O coordenador da Frente Parlamentar Ambientalista, deputado Rodrigo Agostinho (PSB-SP), afirmou que é importante reconhecer os avanços no texto, como a redução dos módulos rurais e o novo marco temporal. Ele criticou, no entanto, a votação do tema em meio à pandemia de Covid-19, sem que haja uma discussão ampla com a sociedade civil.
Entre as críticas feitas ao projeto, Agostinho citou a possibilidade de as novas regras gerarem conflito com indígenas e com quilombolas. Ele também lamentou haver uma “renúncia fiscal”, com a previsão de pagamento de valores simbólicos pela regularização de grandes propriedades, em um período de crise nas contas públicas. Para o deputado, é preciso diferenciar o produtor rural sério daqueles que querem se apropriar e vender terras públicas.
Ele relatou ainda a situação precária de órgãos relacionados à regularização fundiária e fiscalização ambiental, como o Instituto Nacional de Pesquisas Espaciais (Inpe), o Instituto Nacional de Colonização e Reforma Agrária (Incra), o Instituto Brasileiro do Meio Ambiente e dos Recursos Naturais Renováveis (Ibama), a Fundação Nacional do Índio (Funai) e o Instituto Chico Mendes de Conservação da Biodiversidade (ICMBio).

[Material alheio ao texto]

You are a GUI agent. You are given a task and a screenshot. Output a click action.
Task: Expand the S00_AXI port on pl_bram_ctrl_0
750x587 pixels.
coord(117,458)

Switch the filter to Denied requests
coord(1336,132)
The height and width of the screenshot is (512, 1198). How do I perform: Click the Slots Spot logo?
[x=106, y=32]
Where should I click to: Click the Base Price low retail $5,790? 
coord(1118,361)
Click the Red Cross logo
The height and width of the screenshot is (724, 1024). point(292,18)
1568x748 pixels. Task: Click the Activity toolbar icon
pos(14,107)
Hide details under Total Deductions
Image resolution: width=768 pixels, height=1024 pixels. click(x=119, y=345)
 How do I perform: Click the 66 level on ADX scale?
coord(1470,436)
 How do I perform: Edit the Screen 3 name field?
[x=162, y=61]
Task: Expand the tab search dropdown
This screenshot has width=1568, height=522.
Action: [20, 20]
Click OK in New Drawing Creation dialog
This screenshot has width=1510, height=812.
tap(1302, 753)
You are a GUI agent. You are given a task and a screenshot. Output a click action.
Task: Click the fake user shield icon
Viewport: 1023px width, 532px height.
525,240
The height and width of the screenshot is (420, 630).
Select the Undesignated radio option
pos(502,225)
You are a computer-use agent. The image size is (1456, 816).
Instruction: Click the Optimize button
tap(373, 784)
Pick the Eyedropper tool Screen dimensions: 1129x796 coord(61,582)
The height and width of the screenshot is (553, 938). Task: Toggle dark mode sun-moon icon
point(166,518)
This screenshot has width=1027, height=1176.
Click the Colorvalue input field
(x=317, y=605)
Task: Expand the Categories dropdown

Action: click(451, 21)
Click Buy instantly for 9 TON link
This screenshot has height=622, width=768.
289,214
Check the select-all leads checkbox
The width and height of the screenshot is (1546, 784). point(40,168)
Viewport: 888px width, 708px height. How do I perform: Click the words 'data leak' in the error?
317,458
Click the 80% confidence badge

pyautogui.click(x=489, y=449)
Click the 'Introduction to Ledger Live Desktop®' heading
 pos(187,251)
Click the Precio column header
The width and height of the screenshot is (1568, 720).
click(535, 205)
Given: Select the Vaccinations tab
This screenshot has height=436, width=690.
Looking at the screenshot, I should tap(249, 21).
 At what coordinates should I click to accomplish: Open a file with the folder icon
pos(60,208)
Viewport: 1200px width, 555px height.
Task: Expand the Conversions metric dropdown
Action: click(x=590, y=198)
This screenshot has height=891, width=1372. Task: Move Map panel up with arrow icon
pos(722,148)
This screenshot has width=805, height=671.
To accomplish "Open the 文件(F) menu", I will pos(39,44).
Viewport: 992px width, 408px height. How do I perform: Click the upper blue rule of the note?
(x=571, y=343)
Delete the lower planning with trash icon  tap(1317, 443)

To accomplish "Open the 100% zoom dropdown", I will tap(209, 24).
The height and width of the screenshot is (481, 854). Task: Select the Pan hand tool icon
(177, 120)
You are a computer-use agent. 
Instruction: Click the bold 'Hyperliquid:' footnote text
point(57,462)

Segundo Agostinho, esses órgãos estão “sucateados, falidos e sem as equipes técnicas” necessárias ao seu trabalho.
DESMATAMENTO – De acordo com o Greenpeace, a área com alertas de desmatamento na Amazônia Legal chegou a 327km² em março, segundo dados do Sistema de Detecção do Desmatamento em Tempo Real (Deter). De agosto de 2019 a março de 2020, foram identificados 5.260km² com alertas de desmatamento, quase o dobro do que foi registrado no mesmo período entre 2018 e 2019 (98% de crescimento). Já o número de alertas para degradação florestal são ainda mais alarmantes, no mesmo período foram detectados 10.010 km², frente aos 4.509 km² de alertas registrados no período anterior (aumento de 122%).
A degradação florestal faz parte do processo de desmatamento total de uma área e se dá quando diversas árvores, importantes para a manutenção do microambiente, são retiradas de maneira predatória e desequilibrada “enfraquecendo” a floresta. “Processos de degradação florestal crescem na Amazônia como resultado, sobretudo, da exploração ilegal de madeira. Florestas degradadas são menos resilientes ao fogo, sendo assim, as áreas degradadas são severamente mais impactadas pelo fogo durante a época da seca, quando o número de queimadas criminosas aumenta significativamente”, alerta a ONG.